L’apertura del disco è uno strumentale introduttivo, semplice ma non memorabile dal titolo “The hurlyburly” ( Theme one, sebbene non a loro firma era ben altra cosa), ma già con Interference Patterns veniamo richiamati all’universo Hammilliano, attraverso un cantato spiraliforme e inquieto che segna il passo accompagnato da un organo minimale. The final reel e Lifetime aprono ad un romanticismo oscuro e minimale, con momenti di toccante intensità nel canto di Hammill, che carezza la malinconia con la dolcezza lasciando per altri brani più avanti nell’album il suo catartico furore canoro che fece dire a Robert Fripp, uomo parco di complimenti :- “Peter ha fatto per la voce nel rock quello che Hendrix ha fatto per la chitarra”.

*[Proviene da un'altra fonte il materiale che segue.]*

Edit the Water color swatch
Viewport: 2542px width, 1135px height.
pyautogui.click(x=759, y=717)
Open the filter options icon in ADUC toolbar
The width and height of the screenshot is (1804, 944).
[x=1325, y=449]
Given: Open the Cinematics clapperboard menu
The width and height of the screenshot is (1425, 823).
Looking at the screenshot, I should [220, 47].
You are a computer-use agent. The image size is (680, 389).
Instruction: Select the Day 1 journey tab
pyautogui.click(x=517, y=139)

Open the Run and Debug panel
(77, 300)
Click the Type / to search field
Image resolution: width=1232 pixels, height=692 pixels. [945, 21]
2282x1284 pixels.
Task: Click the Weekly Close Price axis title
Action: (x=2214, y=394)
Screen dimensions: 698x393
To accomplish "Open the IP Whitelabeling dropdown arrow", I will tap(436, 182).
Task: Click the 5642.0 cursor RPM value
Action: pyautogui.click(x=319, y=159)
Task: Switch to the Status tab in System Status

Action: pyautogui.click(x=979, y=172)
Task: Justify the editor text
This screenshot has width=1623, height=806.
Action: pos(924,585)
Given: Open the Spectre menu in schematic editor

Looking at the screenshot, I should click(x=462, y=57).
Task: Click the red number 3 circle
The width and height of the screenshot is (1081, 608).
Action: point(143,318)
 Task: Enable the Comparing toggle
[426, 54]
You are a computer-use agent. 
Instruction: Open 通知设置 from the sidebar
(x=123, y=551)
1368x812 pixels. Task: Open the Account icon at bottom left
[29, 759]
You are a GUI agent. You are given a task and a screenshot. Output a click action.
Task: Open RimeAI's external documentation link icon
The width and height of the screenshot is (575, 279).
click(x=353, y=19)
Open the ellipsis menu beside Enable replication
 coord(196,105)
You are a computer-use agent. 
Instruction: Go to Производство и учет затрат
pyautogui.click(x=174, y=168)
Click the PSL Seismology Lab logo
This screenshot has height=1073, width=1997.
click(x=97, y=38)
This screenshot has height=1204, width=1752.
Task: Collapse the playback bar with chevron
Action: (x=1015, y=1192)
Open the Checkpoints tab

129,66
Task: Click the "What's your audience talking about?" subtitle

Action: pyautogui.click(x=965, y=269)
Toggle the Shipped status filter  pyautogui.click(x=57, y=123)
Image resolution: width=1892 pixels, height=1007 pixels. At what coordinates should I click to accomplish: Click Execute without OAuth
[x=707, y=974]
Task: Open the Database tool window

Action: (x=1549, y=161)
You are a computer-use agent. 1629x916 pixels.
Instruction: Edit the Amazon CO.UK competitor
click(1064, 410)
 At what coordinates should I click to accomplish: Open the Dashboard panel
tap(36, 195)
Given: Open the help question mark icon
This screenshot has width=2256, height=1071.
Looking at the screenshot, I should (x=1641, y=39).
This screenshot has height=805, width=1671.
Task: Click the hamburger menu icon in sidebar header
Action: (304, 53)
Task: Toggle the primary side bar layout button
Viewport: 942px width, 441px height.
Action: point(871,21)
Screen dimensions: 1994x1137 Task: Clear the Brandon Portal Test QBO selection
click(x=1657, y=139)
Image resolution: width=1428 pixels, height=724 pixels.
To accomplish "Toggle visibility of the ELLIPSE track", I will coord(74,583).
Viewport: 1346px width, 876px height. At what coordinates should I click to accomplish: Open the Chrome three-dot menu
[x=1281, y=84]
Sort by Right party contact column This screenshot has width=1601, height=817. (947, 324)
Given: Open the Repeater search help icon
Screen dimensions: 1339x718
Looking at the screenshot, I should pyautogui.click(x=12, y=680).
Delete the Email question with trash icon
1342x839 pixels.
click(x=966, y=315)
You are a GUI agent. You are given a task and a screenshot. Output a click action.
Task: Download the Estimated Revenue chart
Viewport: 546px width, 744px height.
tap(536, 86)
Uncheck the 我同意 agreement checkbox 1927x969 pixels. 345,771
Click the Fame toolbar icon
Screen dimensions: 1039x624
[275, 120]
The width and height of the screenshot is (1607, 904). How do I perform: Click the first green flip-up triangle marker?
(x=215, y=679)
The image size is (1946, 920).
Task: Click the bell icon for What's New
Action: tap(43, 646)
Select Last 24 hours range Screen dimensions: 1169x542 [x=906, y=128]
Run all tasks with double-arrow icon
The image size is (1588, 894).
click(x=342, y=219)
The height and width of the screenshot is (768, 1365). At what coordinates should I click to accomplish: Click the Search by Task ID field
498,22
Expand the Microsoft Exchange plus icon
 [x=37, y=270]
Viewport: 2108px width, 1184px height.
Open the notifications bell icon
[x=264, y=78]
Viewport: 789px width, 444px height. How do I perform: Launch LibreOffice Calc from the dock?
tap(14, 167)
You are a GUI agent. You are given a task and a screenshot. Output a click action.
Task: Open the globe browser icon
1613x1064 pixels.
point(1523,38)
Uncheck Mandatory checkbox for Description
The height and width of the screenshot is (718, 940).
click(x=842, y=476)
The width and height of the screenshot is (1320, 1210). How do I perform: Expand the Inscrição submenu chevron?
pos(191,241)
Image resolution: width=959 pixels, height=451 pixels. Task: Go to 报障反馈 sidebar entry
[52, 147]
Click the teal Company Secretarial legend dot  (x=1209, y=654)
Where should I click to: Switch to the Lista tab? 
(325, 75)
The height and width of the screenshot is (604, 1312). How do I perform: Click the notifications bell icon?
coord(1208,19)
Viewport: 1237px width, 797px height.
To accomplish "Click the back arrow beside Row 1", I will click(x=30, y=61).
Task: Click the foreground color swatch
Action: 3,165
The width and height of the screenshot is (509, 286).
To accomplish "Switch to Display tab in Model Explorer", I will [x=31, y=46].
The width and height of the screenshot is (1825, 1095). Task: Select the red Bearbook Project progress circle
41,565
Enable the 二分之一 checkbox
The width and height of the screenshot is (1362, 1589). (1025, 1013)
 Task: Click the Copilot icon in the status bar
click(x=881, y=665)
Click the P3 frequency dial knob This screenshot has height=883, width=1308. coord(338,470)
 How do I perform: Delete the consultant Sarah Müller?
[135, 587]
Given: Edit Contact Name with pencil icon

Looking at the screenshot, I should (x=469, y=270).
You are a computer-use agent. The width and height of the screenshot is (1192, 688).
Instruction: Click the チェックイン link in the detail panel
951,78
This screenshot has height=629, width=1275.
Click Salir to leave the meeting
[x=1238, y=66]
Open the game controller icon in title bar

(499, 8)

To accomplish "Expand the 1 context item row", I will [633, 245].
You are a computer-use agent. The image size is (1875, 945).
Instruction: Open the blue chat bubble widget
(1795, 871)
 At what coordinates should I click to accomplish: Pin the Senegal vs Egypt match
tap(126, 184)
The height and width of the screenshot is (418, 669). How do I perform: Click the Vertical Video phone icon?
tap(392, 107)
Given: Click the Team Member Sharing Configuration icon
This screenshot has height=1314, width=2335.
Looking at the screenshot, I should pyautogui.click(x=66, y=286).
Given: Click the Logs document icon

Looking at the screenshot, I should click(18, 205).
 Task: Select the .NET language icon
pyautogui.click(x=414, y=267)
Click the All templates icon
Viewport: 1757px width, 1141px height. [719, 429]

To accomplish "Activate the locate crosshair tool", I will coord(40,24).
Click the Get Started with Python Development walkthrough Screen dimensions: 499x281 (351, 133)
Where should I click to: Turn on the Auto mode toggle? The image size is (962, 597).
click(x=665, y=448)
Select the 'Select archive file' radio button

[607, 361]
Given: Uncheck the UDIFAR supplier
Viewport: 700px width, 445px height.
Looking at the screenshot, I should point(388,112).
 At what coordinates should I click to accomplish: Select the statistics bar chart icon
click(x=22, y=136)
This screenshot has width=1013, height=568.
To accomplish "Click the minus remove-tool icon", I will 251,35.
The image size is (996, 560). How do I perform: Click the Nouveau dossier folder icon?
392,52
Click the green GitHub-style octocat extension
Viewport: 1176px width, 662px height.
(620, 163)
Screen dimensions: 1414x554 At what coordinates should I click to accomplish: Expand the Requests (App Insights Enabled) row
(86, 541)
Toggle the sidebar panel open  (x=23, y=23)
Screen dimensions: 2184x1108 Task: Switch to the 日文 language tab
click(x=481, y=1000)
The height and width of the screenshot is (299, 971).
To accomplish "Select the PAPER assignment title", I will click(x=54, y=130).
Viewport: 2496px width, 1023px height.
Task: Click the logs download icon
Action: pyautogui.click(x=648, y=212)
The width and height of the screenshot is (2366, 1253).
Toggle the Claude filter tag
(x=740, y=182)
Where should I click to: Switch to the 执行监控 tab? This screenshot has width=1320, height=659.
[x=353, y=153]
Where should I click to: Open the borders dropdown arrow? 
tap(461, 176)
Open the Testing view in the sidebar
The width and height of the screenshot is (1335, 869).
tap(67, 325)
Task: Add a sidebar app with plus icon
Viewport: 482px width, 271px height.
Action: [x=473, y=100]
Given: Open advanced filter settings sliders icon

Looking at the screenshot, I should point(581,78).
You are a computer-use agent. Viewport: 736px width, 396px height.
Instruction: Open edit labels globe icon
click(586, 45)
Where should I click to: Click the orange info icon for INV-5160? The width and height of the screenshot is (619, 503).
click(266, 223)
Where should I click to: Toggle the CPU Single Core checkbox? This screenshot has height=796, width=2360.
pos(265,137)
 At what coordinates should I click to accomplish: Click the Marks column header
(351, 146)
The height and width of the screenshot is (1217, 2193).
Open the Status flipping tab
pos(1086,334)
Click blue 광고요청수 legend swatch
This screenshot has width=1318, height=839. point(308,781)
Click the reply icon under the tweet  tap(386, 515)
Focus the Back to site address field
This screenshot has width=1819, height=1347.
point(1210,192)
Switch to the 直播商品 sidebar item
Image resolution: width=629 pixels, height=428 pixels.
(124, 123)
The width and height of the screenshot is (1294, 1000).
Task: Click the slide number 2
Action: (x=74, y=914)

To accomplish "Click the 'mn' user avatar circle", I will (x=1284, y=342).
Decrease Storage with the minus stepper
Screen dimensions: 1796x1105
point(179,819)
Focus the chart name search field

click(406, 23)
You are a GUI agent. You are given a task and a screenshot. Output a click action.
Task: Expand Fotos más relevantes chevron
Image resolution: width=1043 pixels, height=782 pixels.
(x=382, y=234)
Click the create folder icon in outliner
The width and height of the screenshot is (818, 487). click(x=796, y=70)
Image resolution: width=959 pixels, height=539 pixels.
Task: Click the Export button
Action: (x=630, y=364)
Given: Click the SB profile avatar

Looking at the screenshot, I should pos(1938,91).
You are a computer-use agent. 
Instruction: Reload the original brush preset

Drop dead alza il tono rock con muscolarità ma non brilla e mostra la corda come il brano d’apertura, addirittura ne ricorda la struttura come una sorta di vocal version. Segue “Only in a whisper” e qui giungono echi lontani che ricordano porzioni degli album Pawn Hearts miscelate a frammenti del meraviglioso Still life. Se Banton in questo disco fa sentire maggiormente le sue tastiere una menzione speciale va a Guy Evans, sempre fantasioso, leggero e incisivo che nell’album spesso lavora di spazzole.Guy Evans che è stato da sempre fedele ad Hammill anche al di là dei Van der Graaf generator si dimostra un grande batterista prog/Jazz e riconferma come ebbe modo di dirmi personalmente a Gardone Riviera a fine concerto:- Con i Van der Graaf mi diverto da matti a suonare!
All that before finalmente dà il rock giusto del generatore, con quella mistura di pathos e furore che li contraddistingue ed una simpatica citazione nel riff al suono degli Stranglers, una delle tante band punk/wave fine settanta, primi ottanta che invitarono Hammill in vece di Padrino sul palco ad intonare con loro Tank-Threatened-The Raven e Sha Sha a go go.( bootleg di riferimento Stranglers A night in London)
Over the hill è il momento più intenso e lungo dell’album ( 12,26 minuti che nel migliore delle tradizioni può arrogarsi il ruolo di suite) e mostra che i Van der Graaf Generator restano capaci a distanza di anni e senza i fiati a non piangersi addosso violentando l’ascoltatore con cambi frenetici di ritmo,timbro e soluzioni sonore che li hanno resi unici e assolutamente difficili da riproporre in chiave di “cover” .Il canto di Hammill s’alza alto e epico come da oltre 40 anni solo lui sa fare. Il solo brano vale l’acquisto dell’ l’album che chiude con circolarità e in modo tautologico con (We are) Not here.
Per certo non il disco per tutti e neppure quello per aprirsi al mondo del “Generatore”, certamente molto meglio di tanto rock derivativo che oggi “stra vende” con la complicità dei vecchi e dei nuovi “Bertoncelli”.